I can see why some people thought eating out in Moscow was expensive; the price range is huge despite very similar menus. Overall restaurants in New Arbat area is quite reasonable and I thought the two restaurants below did a good job on introducing some local dishes. 

Khachapuri
A cafe / restaurant near the Pushkin area serving casual Georgian fare. Mister was completely unaware of my secret eat-list until I lured him into this side-street. Maybe my random wanderings were not so random afterall.
Khachapuri
An iconic Georgian bread apparently. The dough was light and airy with a crispy shell; perhaps a layer of cheese under runny yolk to give it the chewy, stretchy mouth feel. This was delicious.

Cheese board
I couldn't remember which is which, but I have to say Georgian cheeses are awful. One tasted like an acidic dry scourer, another wasn't dissimilar to a smoked eraser.

Khinkali - Dumplings with potato and cheese
No meal would be complete for Mister without some form of dumplings - whatever shape or size. These were the size of a baby fist and the knot at the top, called a belly button, was not supposed to be eaten.



Aubergine rolls with walnut puree

We finished with grainy, syrupy watermelons. And one of the best things about Khachapuri - they serve lambrusco!

Restaurant Kitezh
This cosy restaurant was tucked away on Petrovka Street, walking distance to Hotel Peter 1. We chose to sit indoor and the decor was very rustic and hunter-cottage-like, with their staff in traditional Russian attire.

Herrings with potatoes
The lightly pickled herrings were delicious.

Pancake with salmon caviar
Ikura ikura.I love salmon roe and these thin buttery pancakes were perfect with these savoury gems.

Beef Straganoff & Venison in Hunter Style
The meat dishes were very well done. Straganoff was creamy and structured flavours, unlike the gravy-sodden versions I was once served. The venison was tender and succulent, with well-seasoned potato cubes and a sack of mushrooms in middle. Delish.

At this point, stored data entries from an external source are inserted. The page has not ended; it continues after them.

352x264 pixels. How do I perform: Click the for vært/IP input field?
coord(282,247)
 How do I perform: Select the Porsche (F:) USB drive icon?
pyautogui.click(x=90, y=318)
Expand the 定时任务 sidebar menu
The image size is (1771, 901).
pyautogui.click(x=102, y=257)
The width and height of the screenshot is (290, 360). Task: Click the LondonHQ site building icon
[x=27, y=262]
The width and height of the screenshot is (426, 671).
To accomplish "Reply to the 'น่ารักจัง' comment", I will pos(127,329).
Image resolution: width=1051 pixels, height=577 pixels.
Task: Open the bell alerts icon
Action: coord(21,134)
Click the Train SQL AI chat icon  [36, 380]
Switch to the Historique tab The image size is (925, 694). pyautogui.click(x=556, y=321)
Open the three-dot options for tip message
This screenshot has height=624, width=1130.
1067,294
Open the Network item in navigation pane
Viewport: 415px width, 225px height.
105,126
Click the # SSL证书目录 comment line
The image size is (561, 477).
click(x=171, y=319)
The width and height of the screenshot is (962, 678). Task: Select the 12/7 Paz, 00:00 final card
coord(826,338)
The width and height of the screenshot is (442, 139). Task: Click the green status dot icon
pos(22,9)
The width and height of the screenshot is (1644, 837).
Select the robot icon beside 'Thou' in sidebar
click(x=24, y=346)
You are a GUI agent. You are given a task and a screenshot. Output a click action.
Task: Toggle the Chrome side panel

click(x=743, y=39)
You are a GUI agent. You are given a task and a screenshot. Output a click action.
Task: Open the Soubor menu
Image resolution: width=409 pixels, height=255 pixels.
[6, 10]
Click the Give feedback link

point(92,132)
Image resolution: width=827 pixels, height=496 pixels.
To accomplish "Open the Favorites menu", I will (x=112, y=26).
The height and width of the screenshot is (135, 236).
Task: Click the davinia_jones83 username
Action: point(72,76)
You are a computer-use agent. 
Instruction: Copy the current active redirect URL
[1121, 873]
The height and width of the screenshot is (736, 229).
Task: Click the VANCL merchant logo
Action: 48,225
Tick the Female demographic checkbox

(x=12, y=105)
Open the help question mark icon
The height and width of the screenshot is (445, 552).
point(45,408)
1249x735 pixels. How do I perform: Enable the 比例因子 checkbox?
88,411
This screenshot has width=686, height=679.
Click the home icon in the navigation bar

I have genuinely lost count of the number of Pelmeni and Vareniki and whatever variety of dumplings that Mister had. They all taste the same, and Chinese do it so much better.

By choosing carefully, I don't think eating out was expensive at all. We were averaging £50 for 2 with 2 courses and drink (not wine). Considering our average bill in London equivalent is £90 for 2, I thought Moscow was pretty good.

We spent a day in Sergiev Posad. I think the adventure was in finding the suburban train station, then somehow buying the right tickets, and finding the right platform without knowing what Sergeiv Posad looks like in Russian / Cyrillic script.

The monastery was under heavy renovation, which meant I didn't get to appreciate its grandeur. And I cleverly wore shorts and a string top, so I didn't get to see the interiors either. Al least I was in fits of laughter when we went to Russkiy Dvorik, a very Russian restaurant on the main road. Don't get me wrong, the place was beautifully adorned, our waitress was absolutely stunning in her Russian doll outfit and we were seated in chairs that made me feel very royalty-like. It was just incredibly over-the-top and with Russian country music in the background, the experience was somewhat surreal.

The food was excellent. We had veal pancakes, some lamb and pork Pirozhki (baked bun with fillings), traditional Russian cabbage rolls and a 'Julienne'. My favourite was the cabbage rolls; the meat inside was so juicy they must have packed a whole in it.
Moscow is massive. Everything in the city was supersized. An average road in the city centre had 6-lanes and the majority of crossings were subways. And the walks to the subway were pretty long. And despite the scale of most things, I love how Mister had to duck a few times in the subway - just the little details.